So many clients speak about thoughts that they have; that they find distressing, distracting and concerning so I thought I’d write a blog about these types of thoughts and set the story straight.
So, what kind of thoughts am I talking about? Have you ever thought of, whilst travelling at a high speed, driving your car into another? Wow, who would think of something like that – well me! The thought I just described is called an intrusive thought, we ALL have them and they can be based on varying situations. Some more common situations are around stabbing a loved one, pushing someone from a train platform, harming a child and the list could go on.
People, unless they know any different, are often really concerned by their intrusive thoughts and feel an array for feelings for being able to think of such things. The feelings associated with intrusive thoughts, should someone be worried, are often shame, doubt, craziness, fear and psychotic - I’m hoping; that by a) writing this blog and b) disclosing that I as a therapist have intrusive thoughts, I manage to show that there is no need for all that torture – you’re normal!
There’s a distinct difference in thinking these types of thoughts and wanting to or even going out and doing them. The reason an intrusive thought appears in the first place is because it’s the worst imaginable situation or event that we can imagine; imagine being the operative word as these are never acted upon. Let me give you some practical advice here too – the harder you try to push the thoughts from out of your mind, the more likely they are to stick around. This works on a similar principle to being told not to touch that iron because it’s hot and you end up touching it to check the validity in it; if you tell yourself not to think about suffocating your child, when you check if you’ve succeeded in this, you invite the thought right there and then. My advice instead would be to share your thoughts, they can sometimes create great discussion and humour and you will see that others share their intrusive thoughts and reassure yourself that your thoughts and you are normal.

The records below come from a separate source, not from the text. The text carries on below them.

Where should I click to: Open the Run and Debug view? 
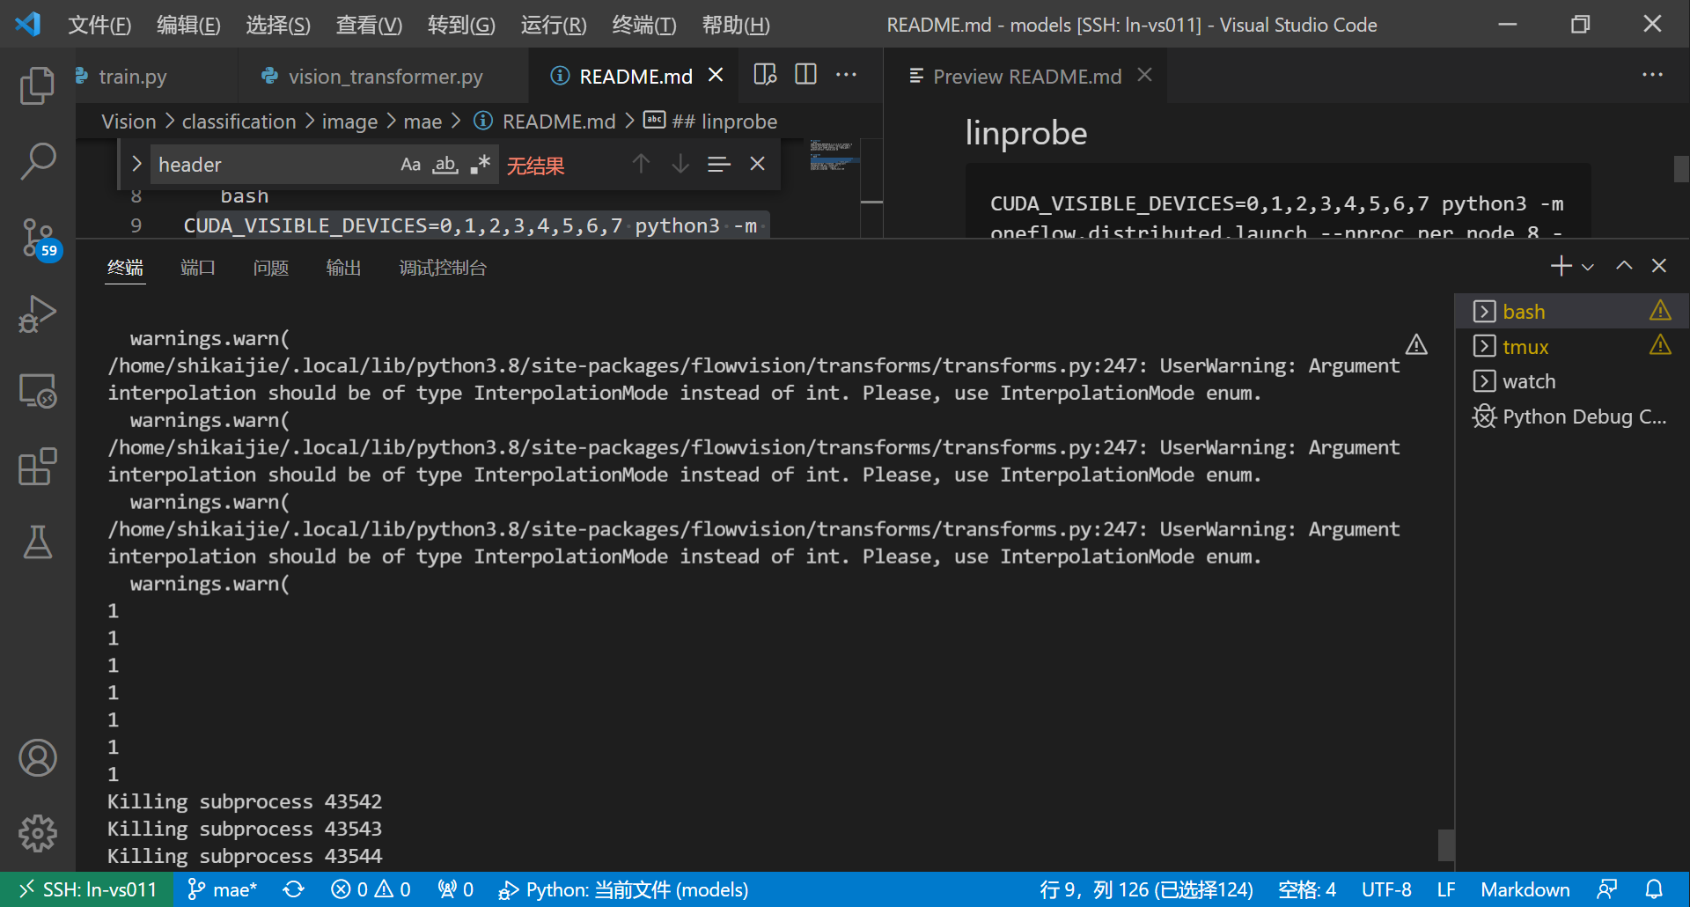tap(37, 313)
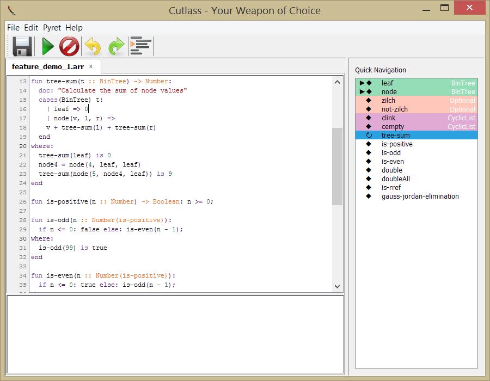490x381 pixels.
Task: Click the Cutlass app icon in title bar
Action: click(x=11, y=10)
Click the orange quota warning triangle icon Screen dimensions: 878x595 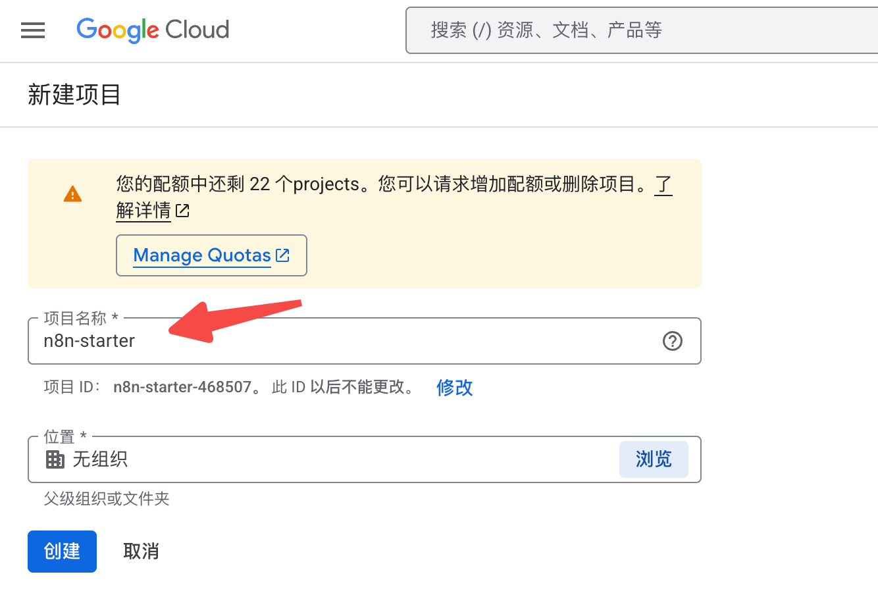coord(72,194)
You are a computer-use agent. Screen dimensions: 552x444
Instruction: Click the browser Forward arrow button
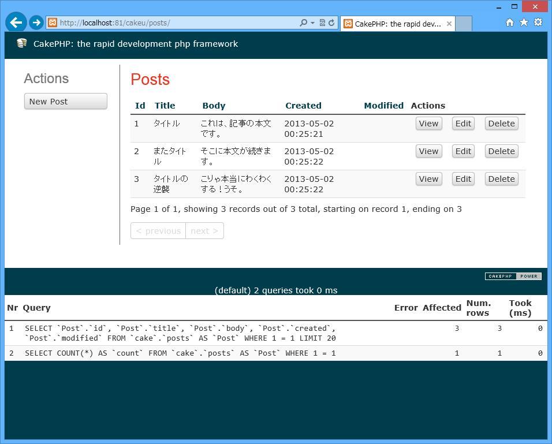(36, 23)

Like all human behaviours, intrusive thoughts fall onto a continuum from being ‘normal’ (in accordance to the majority of the population) and disordered, which is when the behaviour has a negative impact on your daily living. If you’re familiar with Obsessive Compulsive Disorder (OCD) you’ll know that we can all have traits of the disorder i.e. like our towels to be hung a certain way or for the pots to be stacked a certain way – we like control, but these do not impinge on our functioning and relationships. When the fear of intrusive thoughts cause a person to avoid situations that may trigger them or the person partakes in behaviours to sooth themselves, such as excessive hand cleaning or touching something 3 times, these can have a marked impact on daily life and relationships; this is when you should seek some professional support.
There are lots of articles you could go onto reading about intrusive thoughts and I’m confident you will receive the same information – that your thoughts are nothing to worry about. Help bust the myth that you’re crazy, break from your shame and be confident that they’re just thoughts – have them and let them pass – they can’t hurt you and of course you know you would never act on them.